Work to be completed — Retype, character for character, the line containing "Given: Switch to the Reports tab" along with each line after it through the end of the data, and only those.

BEGIN

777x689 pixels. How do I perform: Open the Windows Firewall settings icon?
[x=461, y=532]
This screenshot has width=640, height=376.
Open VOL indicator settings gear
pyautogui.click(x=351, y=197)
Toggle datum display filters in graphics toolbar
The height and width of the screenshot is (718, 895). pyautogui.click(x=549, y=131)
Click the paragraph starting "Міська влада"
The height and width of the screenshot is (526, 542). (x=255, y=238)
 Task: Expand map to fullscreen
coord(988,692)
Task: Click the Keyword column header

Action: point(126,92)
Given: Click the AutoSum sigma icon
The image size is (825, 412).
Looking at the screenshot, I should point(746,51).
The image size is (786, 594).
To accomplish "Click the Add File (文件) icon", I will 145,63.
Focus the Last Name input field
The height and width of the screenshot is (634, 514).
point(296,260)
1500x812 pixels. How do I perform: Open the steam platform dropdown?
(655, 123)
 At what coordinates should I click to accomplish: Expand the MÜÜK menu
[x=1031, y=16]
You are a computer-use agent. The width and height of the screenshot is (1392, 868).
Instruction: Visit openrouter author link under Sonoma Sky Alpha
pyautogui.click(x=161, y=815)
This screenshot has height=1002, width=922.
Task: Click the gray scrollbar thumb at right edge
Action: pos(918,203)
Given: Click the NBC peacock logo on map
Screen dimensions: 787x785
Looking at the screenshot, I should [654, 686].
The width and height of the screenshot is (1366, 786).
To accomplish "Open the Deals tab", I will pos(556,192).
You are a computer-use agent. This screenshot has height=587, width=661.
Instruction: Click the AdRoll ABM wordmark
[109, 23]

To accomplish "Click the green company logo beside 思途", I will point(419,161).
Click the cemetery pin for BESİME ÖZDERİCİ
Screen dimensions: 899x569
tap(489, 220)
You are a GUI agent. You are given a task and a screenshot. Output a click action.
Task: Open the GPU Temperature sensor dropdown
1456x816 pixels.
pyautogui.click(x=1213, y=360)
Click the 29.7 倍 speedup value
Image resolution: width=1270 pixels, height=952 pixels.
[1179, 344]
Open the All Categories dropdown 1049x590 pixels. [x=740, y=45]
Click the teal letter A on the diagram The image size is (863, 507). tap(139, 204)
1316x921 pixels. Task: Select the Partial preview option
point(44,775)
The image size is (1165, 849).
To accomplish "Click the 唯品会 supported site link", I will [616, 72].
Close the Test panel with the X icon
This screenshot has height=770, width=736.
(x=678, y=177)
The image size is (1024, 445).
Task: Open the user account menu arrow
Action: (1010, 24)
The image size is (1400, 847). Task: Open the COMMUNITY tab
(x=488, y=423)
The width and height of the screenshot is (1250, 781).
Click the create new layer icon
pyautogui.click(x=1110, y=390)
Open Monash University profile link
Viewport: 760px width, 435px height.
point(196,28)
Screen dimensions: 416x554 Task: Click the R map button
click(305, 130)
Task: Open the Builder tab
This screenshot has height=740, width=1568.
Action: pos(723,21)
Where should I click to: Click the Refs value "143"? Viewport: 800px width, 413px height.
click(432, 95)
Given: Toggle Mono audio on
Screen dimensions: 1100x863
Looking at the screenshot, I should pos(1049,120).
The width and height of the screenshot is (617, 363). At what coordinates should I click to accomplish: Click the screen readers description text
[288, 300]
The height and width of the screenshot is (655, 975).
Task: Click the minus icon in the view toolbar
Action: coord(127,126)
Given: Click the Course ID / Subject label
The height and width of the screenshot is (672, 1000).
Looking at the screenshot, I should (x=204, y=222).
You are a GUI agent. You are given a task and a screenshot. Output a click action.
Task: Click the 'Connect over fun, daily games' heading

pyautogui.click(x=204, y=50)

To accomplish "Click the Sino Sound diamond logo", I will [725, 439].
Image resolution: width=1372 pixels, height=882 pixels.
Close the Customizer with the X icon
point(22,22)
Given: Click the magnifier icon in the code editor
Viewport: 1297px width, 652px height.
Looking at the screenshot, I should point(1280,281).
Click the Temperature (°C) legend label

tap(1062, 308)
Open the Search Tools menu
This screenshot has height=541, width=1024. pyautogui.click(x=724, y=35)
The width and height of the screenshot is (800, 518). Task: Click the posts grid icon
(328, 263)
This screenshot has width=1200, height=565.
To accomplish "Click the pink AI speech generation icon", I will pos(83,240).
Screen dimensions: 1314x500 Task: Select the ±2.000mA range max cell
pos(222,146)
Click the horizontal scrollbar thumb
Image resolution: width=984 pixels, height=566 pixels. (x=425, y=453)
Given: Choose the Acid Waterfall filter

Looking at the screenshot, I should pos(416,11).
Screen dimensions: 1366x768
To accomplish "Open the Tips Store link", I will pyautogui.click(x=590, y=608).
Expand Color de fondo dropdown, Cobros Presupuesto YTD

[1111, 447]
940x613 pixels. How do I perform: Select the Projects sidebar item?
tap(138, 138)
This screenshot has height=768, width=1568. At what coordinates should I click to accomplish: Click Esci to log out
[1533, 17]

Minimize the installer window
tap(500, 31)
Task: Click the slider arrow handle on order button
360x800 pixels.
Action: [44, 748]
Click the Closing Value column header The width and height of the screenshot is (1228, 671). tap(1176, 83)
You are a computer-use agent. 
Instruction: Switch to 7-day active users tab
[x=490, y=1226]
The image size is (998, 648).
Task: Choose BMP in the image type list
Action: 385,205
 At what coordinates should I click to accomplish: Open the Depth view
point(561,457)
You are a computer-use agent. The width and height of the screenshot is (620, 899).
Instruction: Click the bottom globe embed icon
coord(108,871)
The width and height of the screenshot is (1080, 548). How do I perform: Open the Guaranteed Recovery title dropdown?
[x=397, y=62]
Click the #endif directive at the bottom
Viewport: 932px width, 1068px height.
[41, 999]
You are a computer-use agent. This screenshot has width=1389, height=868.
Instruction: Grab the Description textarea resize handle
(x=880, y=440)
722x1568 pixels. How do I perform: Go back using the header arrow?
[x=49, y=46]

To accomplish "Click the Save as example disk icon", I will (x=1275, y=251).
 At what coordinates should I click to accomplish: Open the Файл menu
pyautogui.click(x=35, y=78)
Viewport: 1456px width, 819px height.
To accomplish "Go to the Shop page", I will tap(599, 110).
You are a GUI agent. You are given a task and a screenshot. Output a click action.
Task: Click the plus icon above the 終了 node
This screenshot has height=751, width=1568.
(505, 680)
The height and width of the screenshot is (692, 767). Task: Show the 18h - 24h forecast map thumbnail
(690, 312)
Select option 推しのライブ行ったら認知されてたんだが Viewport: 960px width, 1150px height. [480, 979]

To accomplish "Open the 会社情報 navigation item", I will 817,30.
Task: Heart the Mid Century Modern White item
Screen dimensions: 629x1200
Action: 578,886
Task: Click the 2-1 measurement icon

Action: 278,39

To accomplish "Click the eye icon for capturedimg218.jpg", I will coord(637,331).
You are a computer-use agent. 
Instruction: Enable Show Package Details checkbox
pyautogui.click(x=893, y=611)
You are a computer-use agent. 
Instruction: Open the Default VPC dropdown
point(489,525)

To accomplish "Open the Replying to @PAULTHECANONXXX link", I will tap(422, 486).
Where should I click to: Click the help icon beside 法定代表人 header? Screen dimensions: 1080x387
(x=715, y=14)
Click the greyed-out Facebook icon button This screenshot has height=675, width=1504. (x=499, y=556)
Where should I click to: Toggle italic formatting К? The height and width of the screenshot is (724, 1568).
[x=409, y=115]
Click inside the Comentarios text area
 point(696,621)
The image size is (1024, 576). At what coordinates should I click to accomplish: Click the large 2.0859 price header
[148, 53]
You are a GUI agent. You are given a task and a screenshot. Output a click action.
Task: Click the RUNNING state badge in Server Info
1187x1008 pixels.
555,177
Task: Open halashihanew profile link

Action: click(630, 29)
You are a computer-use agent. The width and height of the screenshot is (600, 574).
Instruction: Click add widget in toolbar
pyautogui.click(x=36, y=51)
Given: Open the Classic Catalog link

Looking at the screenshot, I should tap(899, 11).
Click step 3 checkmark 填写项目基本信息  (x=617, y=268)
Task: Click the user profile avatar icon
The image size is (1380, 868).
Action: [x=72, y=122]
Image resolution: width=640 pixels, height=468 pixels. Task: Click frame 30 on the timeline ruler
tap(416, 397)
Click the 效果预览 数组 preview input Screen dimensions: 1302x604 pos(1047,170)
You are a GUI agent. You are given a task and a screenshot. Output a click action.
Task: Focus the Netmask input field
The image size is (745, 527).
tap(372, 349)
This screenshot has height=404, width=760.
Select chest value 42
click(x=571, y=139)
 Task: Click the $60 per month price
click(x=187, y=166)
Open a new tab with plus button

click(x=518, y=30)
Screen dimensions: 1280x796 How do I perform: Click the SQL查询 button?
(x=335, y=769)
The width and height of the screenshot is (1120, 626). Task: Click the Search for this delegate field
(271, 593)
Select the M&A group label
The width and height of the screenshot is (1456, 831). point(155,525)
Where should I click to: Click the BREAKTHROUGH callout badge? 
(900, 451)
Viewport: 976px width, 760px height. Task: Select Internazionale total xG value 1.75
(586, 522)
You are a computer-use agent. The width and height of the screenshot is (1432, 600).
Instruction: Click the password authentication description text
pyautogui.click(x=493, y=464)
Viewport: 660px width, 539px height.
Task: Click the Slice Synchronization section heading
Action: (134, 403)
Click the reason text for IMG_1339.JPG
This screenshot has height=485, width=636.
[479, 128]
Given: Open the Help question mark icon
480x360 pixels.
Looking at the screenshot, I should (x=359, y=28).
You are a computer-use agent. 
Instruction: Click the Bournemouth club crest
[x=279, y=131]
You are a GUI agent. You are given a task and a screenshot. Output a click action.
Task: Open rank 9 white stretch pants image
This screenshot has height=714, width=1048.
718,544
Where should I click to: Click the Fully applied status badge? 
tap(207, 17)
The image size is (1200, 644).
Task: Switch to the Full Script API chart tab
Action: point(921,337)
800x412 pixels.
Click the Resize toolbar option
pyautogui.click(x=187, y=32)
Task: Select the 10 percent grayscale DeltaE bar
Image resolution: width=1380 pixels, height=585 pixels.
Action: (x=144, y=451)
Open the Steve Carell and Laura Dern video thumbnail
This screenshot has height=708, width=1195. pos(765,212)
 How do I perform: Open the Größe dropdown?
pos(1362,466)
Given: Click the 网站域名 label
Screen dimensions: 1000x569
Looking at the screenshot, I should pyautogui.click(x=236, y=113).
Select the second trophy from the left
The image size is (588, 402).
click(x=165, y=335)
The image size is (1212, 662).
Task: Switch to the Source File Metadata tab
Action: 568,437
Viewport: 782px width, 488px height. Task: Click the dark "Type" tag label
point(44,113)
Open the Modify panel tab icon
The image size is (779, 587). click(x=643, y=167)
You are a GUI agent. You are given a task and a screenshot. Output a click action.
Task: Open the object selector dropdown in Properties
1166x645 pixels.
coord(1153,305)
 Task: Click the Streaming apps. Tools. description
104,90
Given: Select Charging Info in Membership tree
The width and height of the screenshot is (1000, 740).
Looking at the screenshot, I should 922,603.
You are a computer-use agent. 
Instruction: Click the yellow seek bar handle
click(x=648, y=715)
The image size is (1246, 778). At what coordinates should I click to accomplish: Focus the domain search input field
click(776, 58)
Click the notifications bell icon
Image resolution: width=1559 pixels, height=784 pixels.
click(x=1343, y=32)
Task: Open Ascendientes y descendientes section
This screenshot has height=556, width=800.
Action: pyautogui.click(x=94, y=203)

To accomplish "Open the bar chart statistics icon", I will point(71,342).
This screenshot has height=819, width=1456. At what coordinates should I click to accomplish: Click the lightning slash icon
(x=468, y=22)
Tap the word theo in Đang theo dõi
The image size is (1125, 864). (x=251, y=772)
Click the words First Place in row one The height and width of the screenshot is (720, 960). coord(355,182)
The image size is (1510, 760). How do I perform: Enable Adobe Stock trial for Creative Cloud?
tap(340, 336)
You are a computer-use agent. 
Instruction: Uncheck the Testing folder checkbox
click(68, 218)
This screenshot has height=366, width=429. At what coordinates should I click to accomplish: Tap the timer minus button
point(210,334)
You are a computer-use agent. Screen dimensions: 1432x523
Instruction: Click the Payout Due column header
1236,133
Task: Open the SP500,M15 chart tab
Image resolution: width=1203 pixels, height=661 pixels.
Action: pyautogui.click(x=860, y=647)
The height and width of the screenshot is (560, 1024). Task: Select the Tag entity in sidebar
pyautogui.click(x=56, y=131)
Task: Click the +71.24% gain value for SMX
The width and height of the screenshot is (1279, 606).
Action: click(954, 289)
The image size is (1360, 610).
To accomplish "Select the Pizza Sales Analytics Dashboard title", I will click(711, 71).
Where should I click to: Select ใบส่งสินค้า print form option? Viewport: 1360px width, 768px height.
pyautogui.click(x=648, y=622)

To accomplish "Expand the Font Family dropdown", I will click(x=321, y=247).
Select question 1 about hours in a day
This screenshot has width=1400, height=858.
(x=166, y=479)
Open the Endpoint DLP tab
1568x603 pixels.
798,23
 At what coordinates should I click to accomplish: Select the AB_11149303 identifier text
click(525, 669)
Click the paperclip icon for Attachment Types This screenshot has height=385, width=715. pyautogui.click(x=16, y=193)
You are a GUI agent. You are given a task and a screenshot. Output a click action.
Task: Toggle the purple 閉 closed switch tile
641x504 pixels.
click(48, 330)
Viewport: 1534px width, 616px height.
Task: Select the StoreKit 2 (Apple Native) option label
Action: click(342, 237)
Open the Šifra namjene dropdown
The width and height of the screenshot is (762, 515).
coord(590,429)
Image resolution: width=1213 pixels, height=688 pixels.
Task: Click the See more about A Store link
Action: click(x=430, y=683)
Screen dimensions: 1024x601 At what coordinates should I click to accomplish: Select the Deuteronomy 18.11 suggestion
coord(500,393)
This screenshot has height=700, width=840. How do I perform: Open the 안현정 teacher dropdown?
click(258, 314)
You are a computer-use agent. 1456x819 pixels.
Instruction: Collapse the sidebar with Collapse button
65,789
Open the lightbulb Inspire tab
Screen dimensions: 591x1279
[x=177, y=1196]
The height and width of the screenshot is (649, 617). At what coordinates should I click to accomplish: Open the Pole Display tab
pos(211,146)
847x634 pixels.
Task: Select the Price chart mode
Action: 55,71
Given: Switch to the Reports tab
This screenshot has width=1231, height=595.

END

Answer space —
Given: Switch to the Reports tab
This screenshot has width=1231, height=595.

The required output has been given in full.